**Work item:** Word for word, write out the entries that follow, omitting all pictures.

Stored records
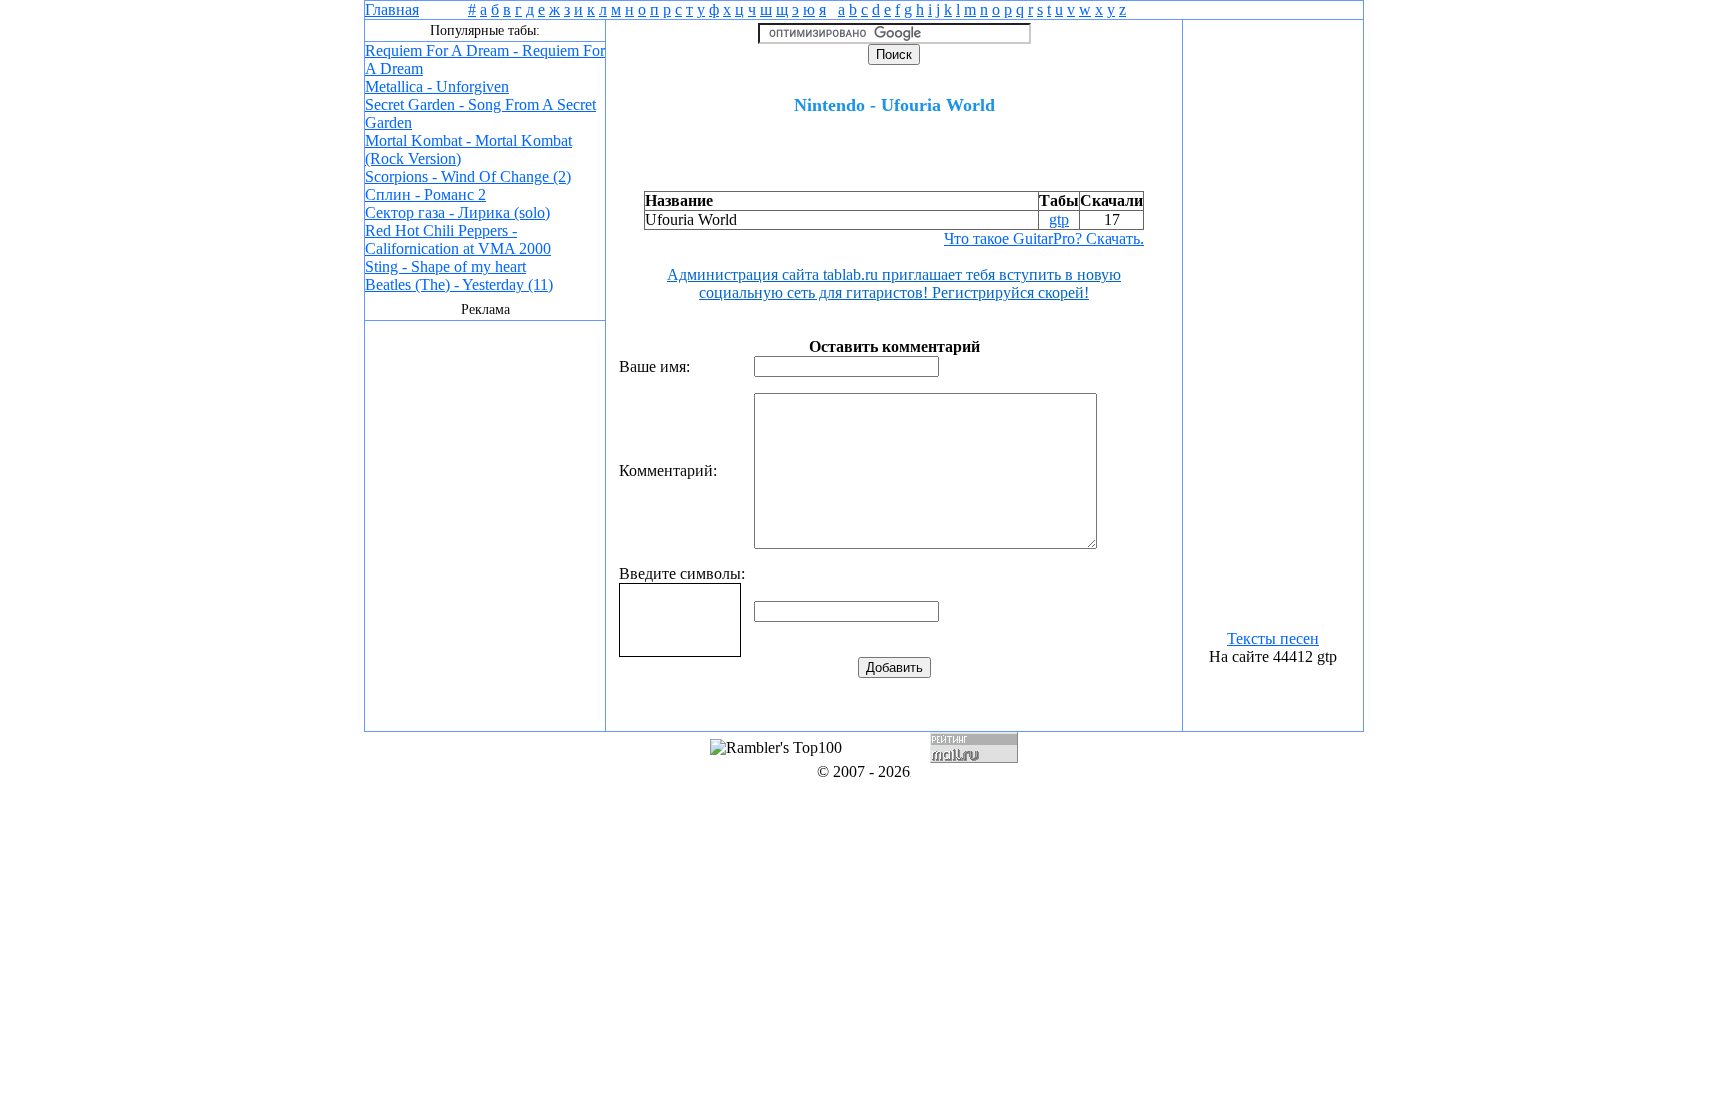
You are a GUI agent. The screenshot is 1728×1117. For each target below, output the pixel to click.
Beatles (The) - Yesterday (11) (459, 284)
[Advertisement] (485, 531)
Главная (392, 9)
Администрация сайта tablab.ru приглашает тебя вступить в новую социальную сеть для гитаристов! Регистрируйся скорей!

**Task result:**
You are a GUI agent. The screenshot is 1728×1117. For each target below, output the pixel to click.
Beatles (The) - Yesterday (11) (459, 284)
[Advertisement] (485, 531)
Главная (392, 9)
Администрация сайта tablab.ru приглашает тебя вступить в новую социальную сеть для гитаристов! Регистрируйся скорей!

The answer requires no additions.